Friday, November 6, 2009

GM's Board Says No to Magna et al.

GM’s board’s U-turn on strategy was a jolt to many, not the least the apparently unhappy German government that thought they had a different deal in place. After further consideration, the board flexed its muscles and said no, a gutsy and controversial move to be sure. What does this episode tell us about boards and strategy?

Perhaps the most important lesson is this: boards have a fiduciary responsibility (in America) to do what they deem necessary to protect and grow shareholder value. Signs of economic recovery, the waning of panic in the boardroom and executive suite that dominated thinking in GM’s darkest hours, and a deeper analysis of what strategy this company needs to execute a turnaround all played a role.
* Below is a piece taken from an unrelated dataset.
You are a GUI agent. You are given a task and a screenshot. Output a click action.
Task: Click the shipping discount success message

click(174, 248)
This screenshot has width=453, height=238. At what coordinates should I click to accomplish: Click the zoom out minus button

While the circumstances were different, one can contrast GM’s decision to renege on a deal with Bank of America’s experience with Merrill Lynch. The B of A board also felt tremendous pressure to move forward on a deal – the acquisition of Merrill Lynch – that was damaging to shareholders, yet they didn’t muster the courage to take on the US Treasury. So what’s the right thing to do?

Boards and management teams absolutely have the right to change their minds – how could they not? However, under “normal” business conditions, such dramatic policy shifts might signal turmoil among executive decision-makers and a house that can’t figure out what to do. The price such a board or management team will pay may be high. Just a few years ago then-CEO of Tyco, Dennis Kozlowski, announced a breakup of the company only to quickly revoke the move, triggering a pivotal downward shift in the market’s perception of his credibility.

What’s different here is that GM’s board is newly empowered, has the implicit support of the US government, and as a result has adopted an almost “devil may care” attitude. Save GM, and nothing else matters. Of course, there will be a price to pay down the line for this cavalier approach to important stakeholders, but that is the long-term and right now GM is focused on survival and not worrying too much about collateral damage. And they’re right.

Thursday, October 1, 2009

Ken Lewis and CEO Succession at Bank of America

Ken Lewis leaves Bank of America with one last present – a CEO succession mess. But like Ken Lewis himself, it won’t last for long.

In notifying the board of his “plan” to retire by year-end, Lewis ensures a succession process that will not be smooth. Each of the top candidates – Moynihan, Montag, and Krawcheck – is now thrust into a quick sprint to the CEO job. This horse race ensures that the person who doesn’t get the big job will be seen as a “loser,” meaning they will certainly leave the bank.

More well-thought-out horse races give the leading candidates plenty of time to prove they have the right stuff, to interact with the board on numerous occasions, and to reinforce their positions at the top. Three months just doesn’t allow any of this to happen at a measured pace, creating a free-for-all in the corner offices. Complicating matters is a board made up talented people who just started their own jobs as directors, and cannot possibly have the insight they need to select among these leading candidates in this short time window.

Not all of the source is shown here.